## START PROVIDED TEXT

# Hey Composer Buddies!! Mackenzie Neumann - Media Composer



## MackComposer (Jul 2, 2013)

Hello Composer Buddies!
My name is Mackenzie Neumann. I am a beginning music composer for video games and films. I started writing orchestral works about a year and a half ago, and I have been writing ever since. Before that I wrote some piano pieces and arranged the Legend of Zelda: Twilight Princess Trailer theme for my high school concert band by listening to the song on Youtube. I just want to say that I LOVE the Legend of Zelda Series! It is my favorite series. If Nintendo hired American Composers to work on their music, I would work there full time for the rest of my life! So my biggest dream would be to work for Nintendo as a music composer. I want to set my dream goals near impossibility so that I may reach other very high goals like winning an Emmy Award or writing music for Disney! I have a website ( well half of one lol ) where my music can be heard. It is: mackenzieneumann.com 
Thank you for taking the time to read this and I hope you all have amazing, music filled days!

## END PROVIDED TEXT

#### EXERCISE:
Pick up the composer's forum introduction after its final sentence and carry it forward.

## START DATA SHOWN

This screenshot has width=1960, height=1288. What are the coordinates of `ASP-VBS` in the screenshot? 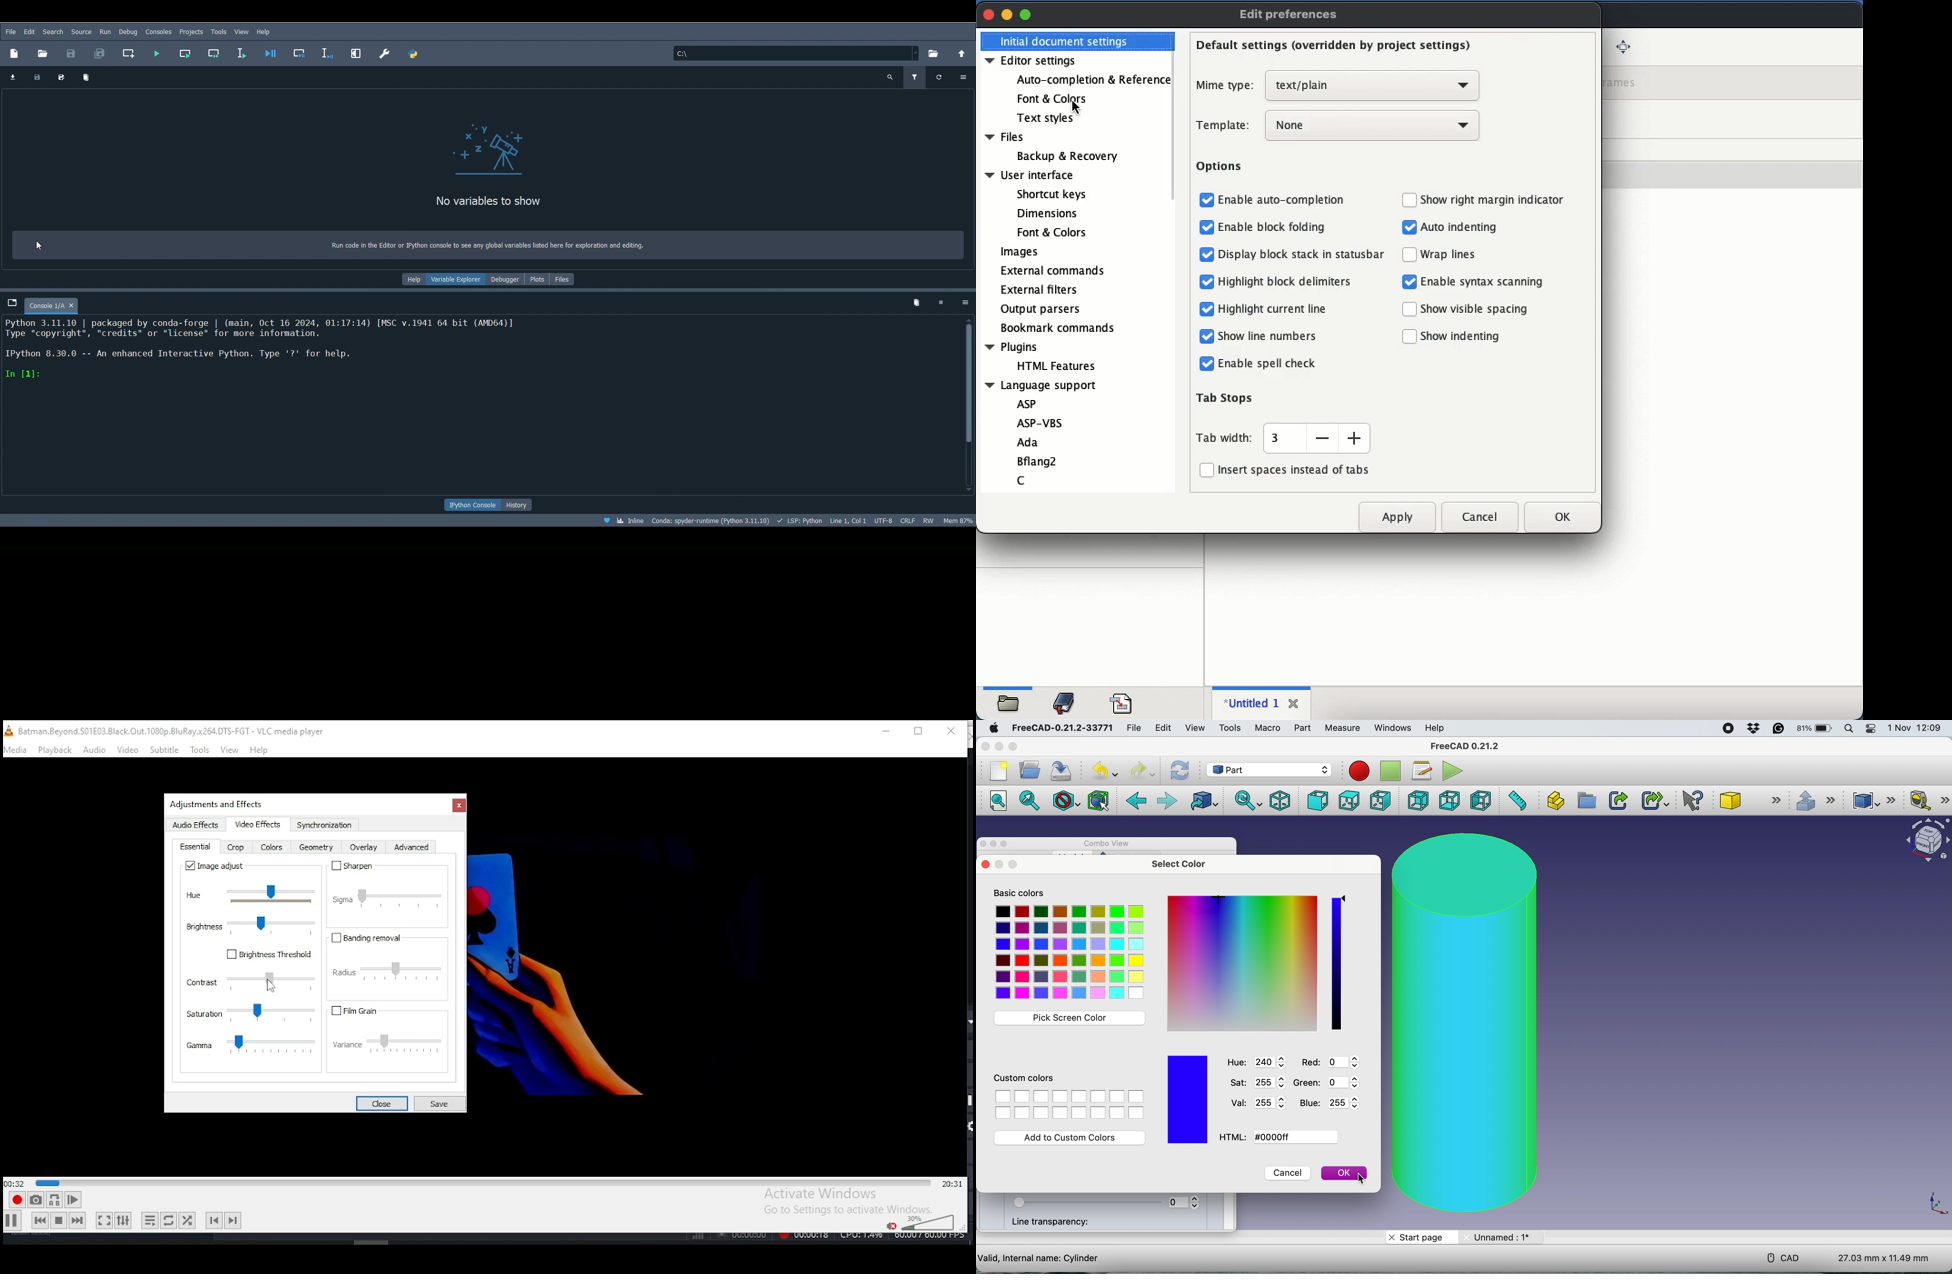 It's located at (1041, 421).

## END DATA SHOWN

#### WRITTEN RESPONSE:
Mackenzie Neumann - Media Composer


----------



## E.Frusi (Jul 3, 2013)

Welcome Sir.. nice to meet you ...
Ef


----------



## Walid F. (Jul 3, 2013)

welcome, mackenzie! yep, koji kondo is one hell of an inspiration to us all.  

enjoy your stay, you'll learn a whole lot here.

W


----------



## MackComposer (Jul 3, 2013)

It is very nice to meet you as well!


----------



## MackComposer (Jul 3, 2013)

Thank you for your kind words! Yes, Koji Kondo is awesome!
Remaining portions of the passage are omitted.